◆ **Extracted text**:
# VFS Global - Issues with scheduling an appointment



## J&R

Hello everyone,

We submitted our application today, Sunday, which was successfully accepted. However, were not able to book an appointment with VFS Global in Los Angeles because it’s not recognizing our application number. Is there a delay in communication between the French Visa application and VFS Global? Has anyone come across this issue? Is there a different registration number that we are not aware of?

Any informing is much appreciated.


----------



## Bevdeforges

I would try again today (Monday) as it may be a matter of VFS having to have staff available to update the appointment schedule before you can book your appointment.


----------



## J&R

Thanks, Bev. I was able to schedule an appointment today. Yay!! 
I have one more question. The application is under my husband's name and it states that he intends to stay in France with me. My question is, do I have to apply for the visa as well? Or just my husband's application is enough for both of us? My husband thinks that I don't need, but I want to make sure that we are not going to run into problems at the time of the interview.

Again, thank you so much for your help!


----------



## BackinFrance

Unless you are an EU citizen, you both need visas.


----------



## Bevdeforges

I think it states on the VFS website somewhere that each of you will have to take an appointment to apply for a visa. Many folks here have reported that if you schedule your appointments either at the same time or in close proximity to each other, they will very often take you in together to process the paperwork (since you'll be relying to a certain extent on the same documents). But each of you will need a visa and each of you will need an appointment.


----------



## mohsel

I think it depends on the office staff themselves whether to accept both of you under single appointment or not, however the most important thing is that you both have to do an application such that on the appointment day, they can find both your dossiers...


----------



## J&R

Thank you all for the replies. I was able to make back to back appointments in Los Angeles for our interviews. Let's hope that all goes well and our visas are approved.


----------

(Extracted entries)

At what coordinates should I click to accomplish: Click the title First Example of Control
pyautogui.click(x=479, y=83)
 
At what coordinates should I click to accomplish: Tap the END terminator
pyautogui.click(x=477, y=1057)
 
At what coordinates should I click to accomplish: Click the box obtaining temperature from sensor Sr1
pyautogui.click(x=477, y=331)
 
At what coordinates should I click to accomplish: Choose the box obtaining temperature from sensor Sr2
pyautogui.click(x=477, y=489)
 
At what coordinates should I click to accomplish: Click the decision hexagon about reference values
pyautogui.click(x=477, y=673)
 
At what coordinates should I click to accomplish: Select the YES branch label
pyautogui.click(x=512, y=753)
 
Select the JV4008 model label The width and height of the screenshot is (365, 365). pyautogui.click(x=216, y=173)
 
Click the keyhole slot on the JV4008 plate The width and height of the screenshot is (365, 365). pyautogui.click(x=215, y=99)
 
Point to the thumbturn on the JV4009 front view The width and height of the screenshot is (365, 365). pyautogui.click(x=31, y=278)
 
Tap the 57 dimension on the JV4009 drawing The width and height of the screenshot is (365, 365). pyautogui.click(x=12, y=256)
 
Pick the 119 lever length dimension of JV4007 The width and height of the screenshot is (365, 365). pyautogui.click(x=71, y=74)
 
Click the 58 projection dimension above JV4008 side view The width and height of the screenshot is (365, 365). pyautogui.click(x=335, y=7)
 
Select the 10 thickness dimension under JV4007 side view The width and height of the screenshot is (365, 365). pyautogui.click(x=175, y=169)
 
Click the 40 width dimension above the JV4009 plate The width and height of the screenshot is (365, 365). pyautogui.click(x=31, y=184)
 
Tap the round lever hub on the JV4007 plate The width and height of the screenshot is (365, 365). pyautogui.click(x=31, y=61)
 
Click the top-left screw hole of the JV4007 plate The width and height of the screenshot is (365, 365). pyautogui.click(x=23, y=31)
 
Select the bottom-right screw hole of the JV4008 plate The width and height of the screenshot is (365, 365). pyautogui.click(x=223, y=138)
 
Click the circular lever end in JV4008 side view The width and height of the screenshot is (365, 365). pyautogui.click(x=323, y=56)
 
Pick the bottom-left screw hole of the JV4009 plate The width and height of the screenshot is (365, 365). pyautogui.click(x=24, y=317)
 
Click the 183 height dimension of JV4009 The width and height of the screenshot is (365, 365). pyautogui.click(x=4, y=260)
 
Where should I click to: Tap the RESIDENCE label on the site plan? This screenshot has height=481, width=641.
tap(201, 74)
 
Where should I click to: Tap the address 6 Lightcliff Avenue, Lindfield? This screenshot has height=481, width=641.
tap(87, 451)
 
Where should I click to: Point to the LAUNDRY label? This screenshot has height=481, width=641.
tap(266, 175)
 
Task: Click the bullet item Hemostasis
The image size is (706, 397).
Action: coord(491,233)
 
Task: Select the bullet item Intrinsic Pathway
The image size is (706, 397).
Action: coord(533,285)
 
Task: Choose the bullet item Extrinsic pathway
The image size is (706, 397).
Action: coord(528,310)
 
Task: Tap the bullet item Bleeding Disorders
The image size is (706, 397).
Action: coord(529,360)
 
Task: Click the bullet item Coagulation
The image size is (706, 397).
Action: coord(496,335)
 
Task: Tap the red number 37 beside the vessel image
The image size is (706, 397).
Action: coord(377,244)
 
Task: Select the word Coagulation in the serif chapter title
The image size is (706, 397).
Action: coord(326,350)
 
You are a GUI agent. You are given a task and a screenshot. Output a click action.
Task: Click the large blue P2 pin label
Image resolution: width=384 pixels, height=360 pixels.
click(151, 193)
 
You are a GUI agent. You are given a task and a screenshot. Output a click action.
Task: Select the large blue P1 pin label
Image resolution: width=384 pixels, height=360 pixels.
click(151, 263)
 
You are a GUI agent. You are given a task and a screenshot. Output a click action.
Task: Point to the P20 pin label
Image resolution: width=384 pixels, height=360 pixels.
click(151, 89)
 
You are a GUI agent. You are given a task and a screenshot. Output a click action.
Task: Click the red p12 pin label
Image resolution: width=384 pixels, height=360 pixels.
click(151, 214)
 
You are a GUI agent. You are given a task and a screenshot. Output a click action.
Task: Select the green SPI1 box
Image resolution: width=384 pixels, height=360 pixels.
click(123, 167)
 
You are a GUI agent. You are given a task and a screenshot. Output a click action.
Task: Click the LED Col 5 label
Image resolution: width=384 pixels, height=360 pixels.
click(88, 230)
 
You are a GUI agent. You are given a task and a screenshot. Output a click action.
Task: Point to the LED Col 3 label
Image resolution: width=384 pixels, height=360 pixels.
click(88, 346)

◆ **Complete the following**:
1 - According to the VFS Global forum thread, on what day of the week was the original application submitted?
2 - Extract the passage of the VFS Global forum thread between "I think it depends" and "both your dossiers...", inclusive.
3 - Render the sentence "Let's hope that all goes well and our visas are approved." from the VFS Global forum thread into German.

◆ **Solutions to the exercise**:
1 - Sunday

2 -
I think it depends on the office staff themselves whether to accept both of you under single appointment or not, however the most important thing is that you both have to do an application such that on the appointment day, they can find both your dossiers...

3 - Hoffen wir, dass alles gut geht und unsere Visa genehmigt werden.